Eliud Kipchoge breaks two-hour marathon barrier by 20 seconds


    Kenya’s marathon runner Eliud Kipchoge has become the first athlete to run a marathon in under two hours after beating the mark by 20 seconds in Vienna, Australia.

    Kipchoge, 34, ran the 42.2km (26.2 miles) in one hour 59 minutes 40 seconds in what was dubbed “Ineos 1:59 Challenge” in Vienna on Saturday.

    After the marathon, Kipchoge said he felt so good to have managed to beat the barrier.

    “I am feeling good.
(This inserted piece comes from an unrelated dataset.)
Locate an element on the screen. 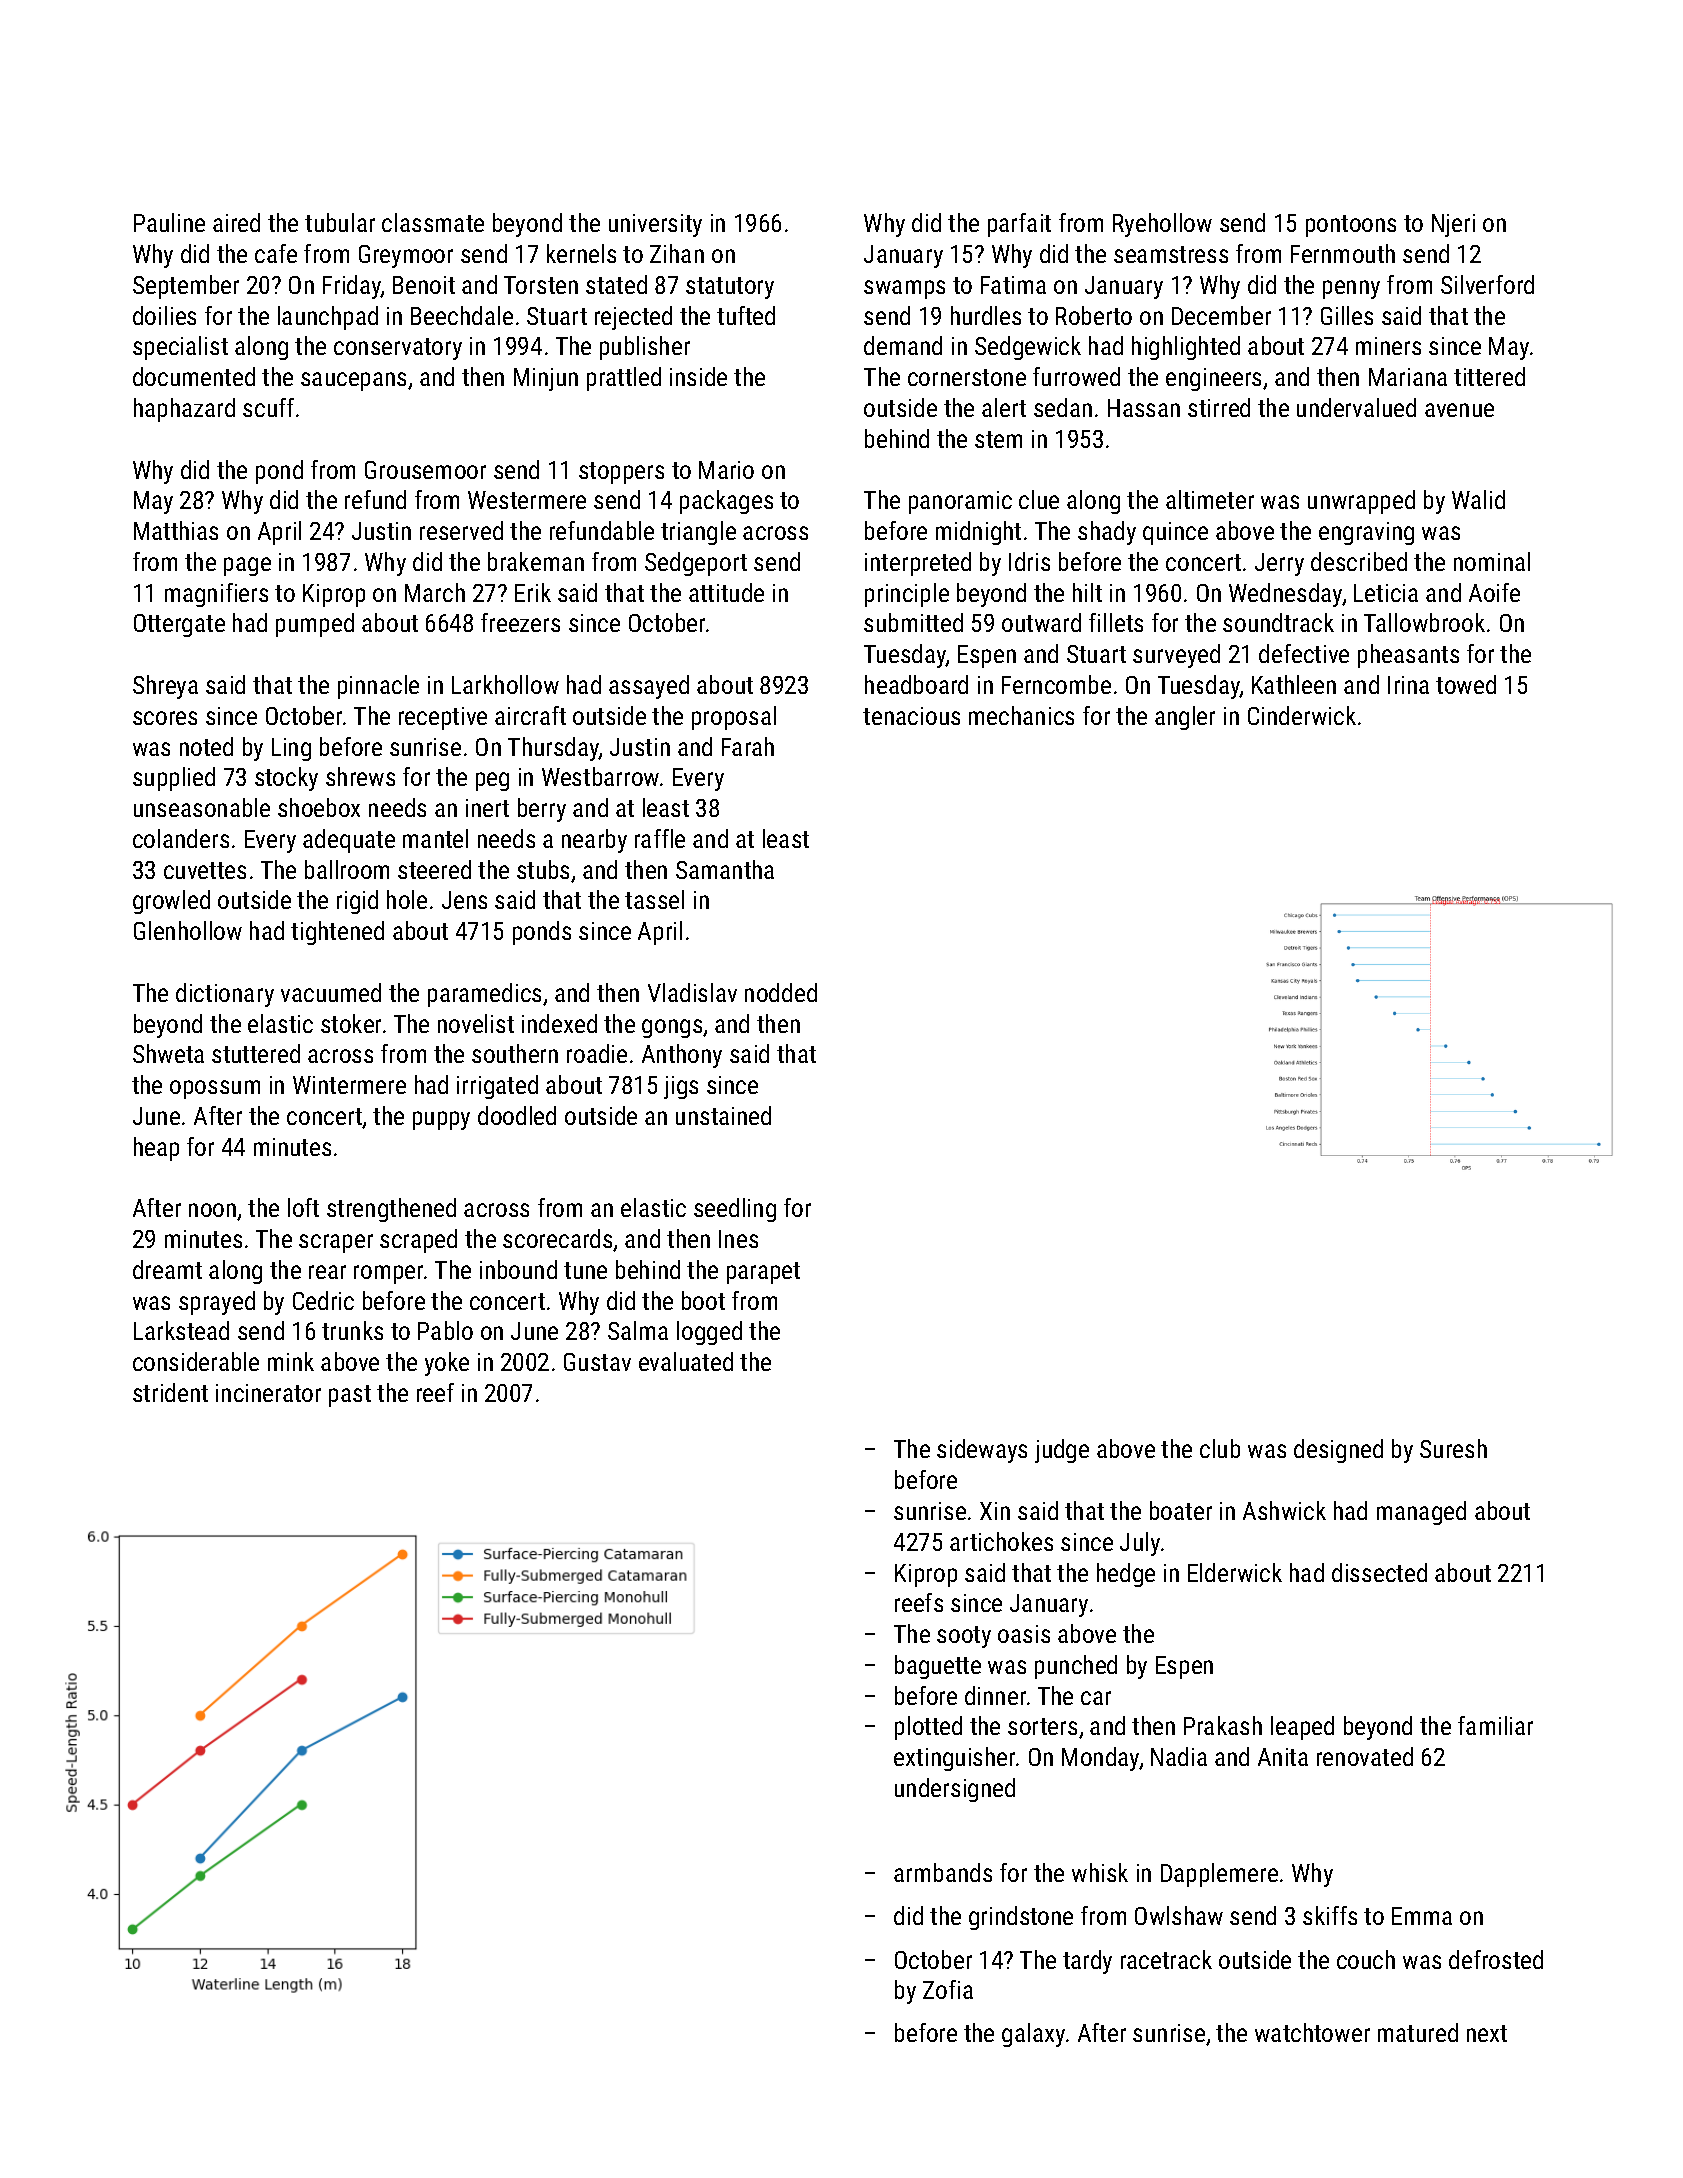 This screenshot has width=1683, height=2178. towed is located at coordinates (1466, 684).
After Roger Bannister in 1954 it took another 63 years, I tried and I did not get it – 65 years, I am the first man – I want to inspire many people, that no human is limited.” Said Kipchoge.

    Kipchoge record will not be recognized as the official marathon record since it was not in open competition while those who participated were just a team of rotating pacemakers.
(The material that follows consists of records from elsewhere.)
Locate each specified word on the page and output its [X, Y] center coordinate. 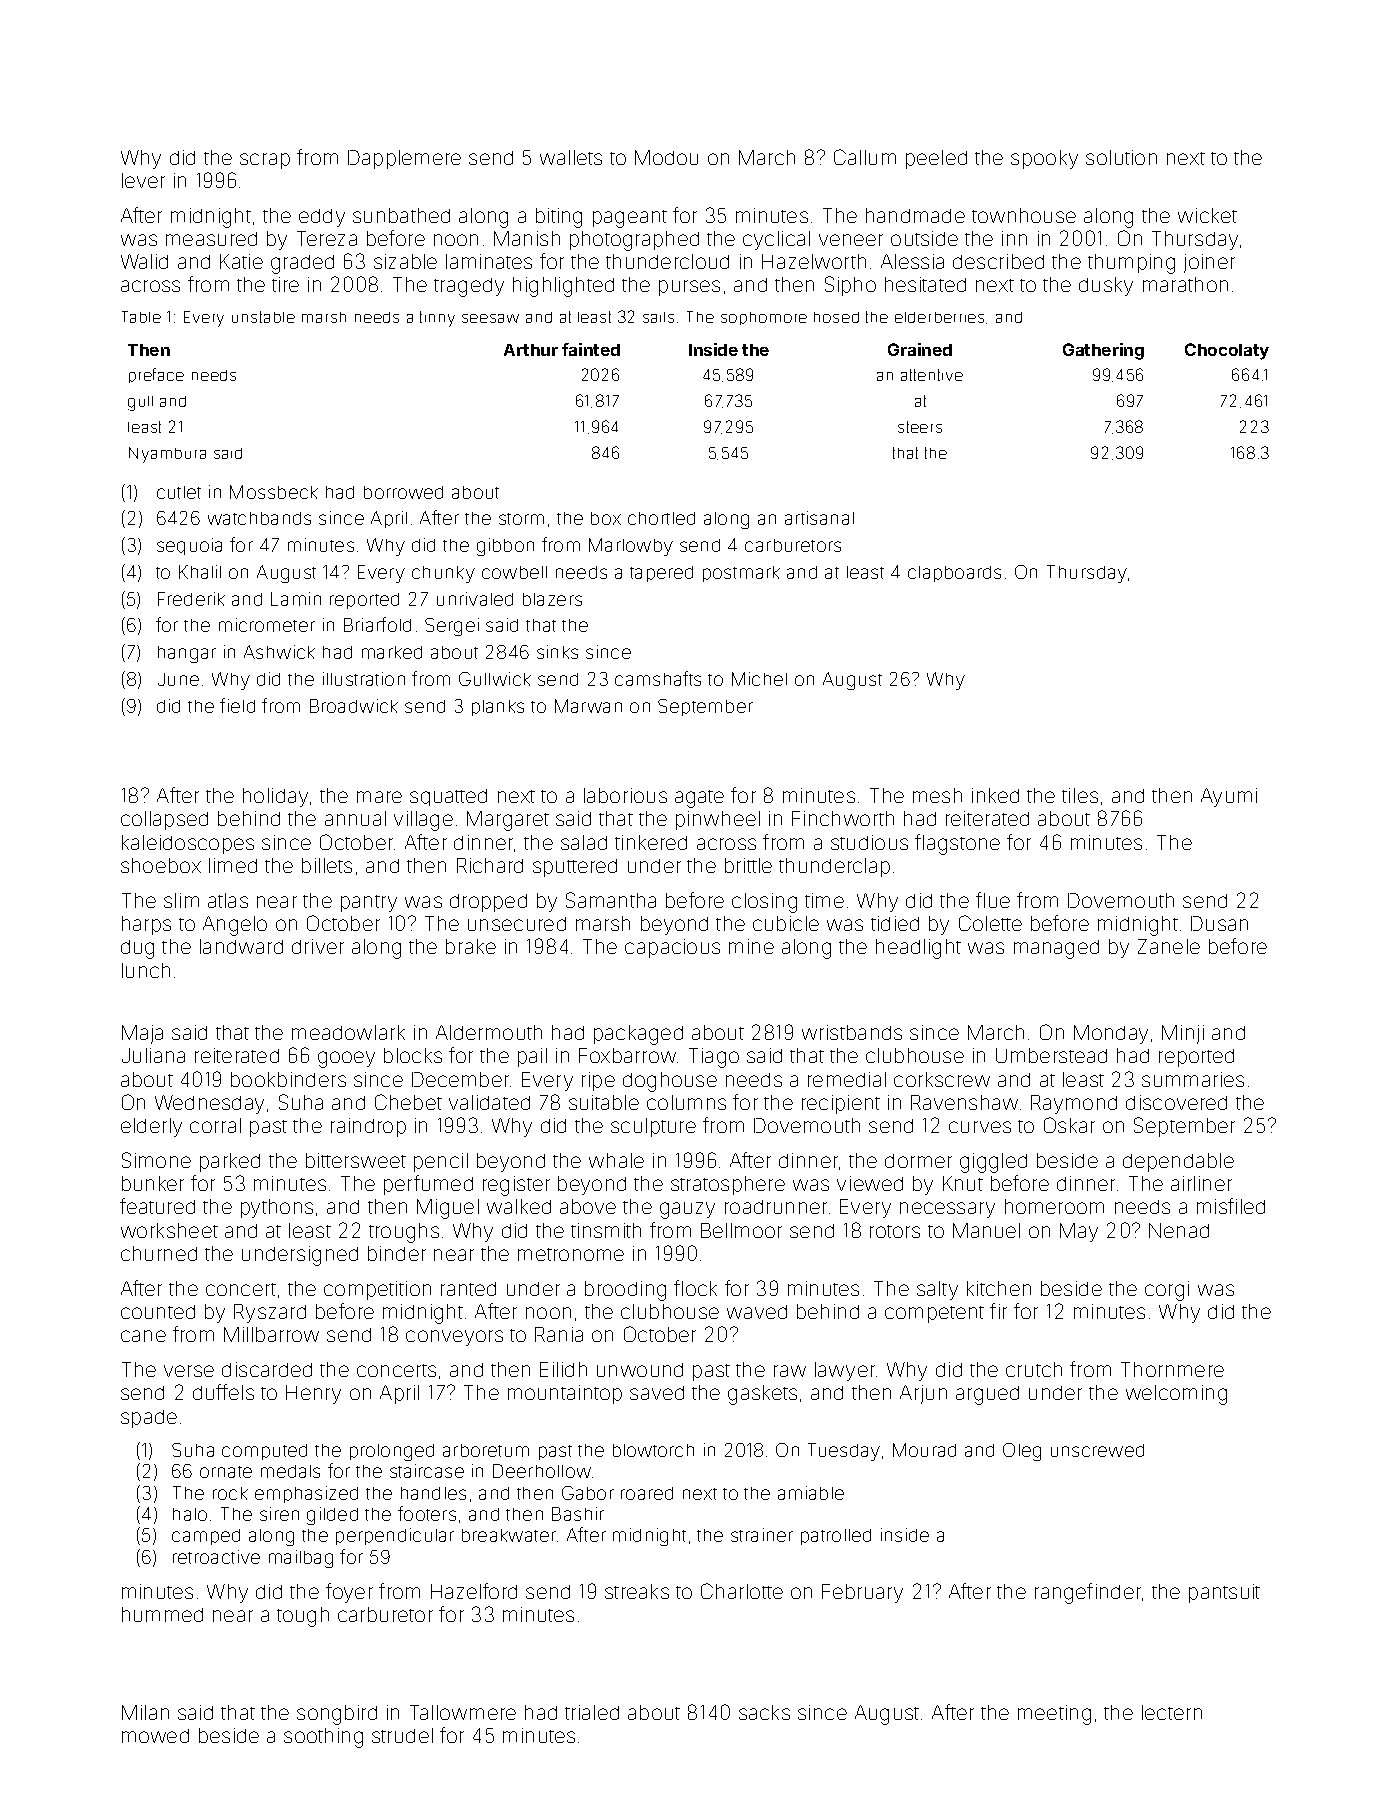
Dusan [1219, 923]
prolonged [392, 1452]
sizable [405, 261]
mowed [155, 1736]
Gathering [1103, 351]
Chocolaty [1227, 351]
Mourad [924, 1450]
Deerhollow [542, 1471]
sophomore [764, 318]
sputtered [575, 868]
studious [869, 842]
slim [181, 900]
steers [920, 427]
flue [993, 900]
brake [471, 946]
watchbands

    His team of pacemakers dropped back towards the finishing line allowing Kipchoge to splint over the line making history on the home straight as he was being roared on by a large crowd.

    In 2017, the Olympic champion missed out on setting his desired by just 25 seconds at the Italian Grand Prix circuit at Monza.

    After crossing the finishing line, legged on around while celebrating with the crowd before embracing his wife Grace and kids. He grabbed the Kenya flag before he was mobbed by his pacemakers who included many world’s best middle and long-distance runners.

    The four-time London Marathon winner was so proud to have made history and contributed to the beauty of the sport.

    “This shows the positivity of sport. I want to make it clean and interesting sport. Together when we run, we can make it a beautiful world”. Said the Kenyan.

    At halfway in the marathon, Kipchoge was 10 seconds ahead of schedule and he appeared to slow a bit later before regaining his pace in the final stages.

    Among his 42-member team of pacemakers included Olympic 1500m champion Matthew Centrowitz, Olympic 5000m silver medalist Paul Chelimo, among others.

    “They are among the best athletes in the world – so thank you, I appreciate them for accepting this job, we did this one together”, Kipchoge applauded the pacemakers.

    In the initial stages of the marathon, he received water and energy gels by bike from his coaches instead of having to pick them from a table as par the rules in the normal competition marathons. These aids are partly the reason why this feat will not be recognized as the official marathon record since they are not allowed under the rules of the IAAF, athletics’ world governing body.

    Kipchoge is the current holder of the official marathon world record of 2:01:39, which he set in Berlin, Germany in 2018.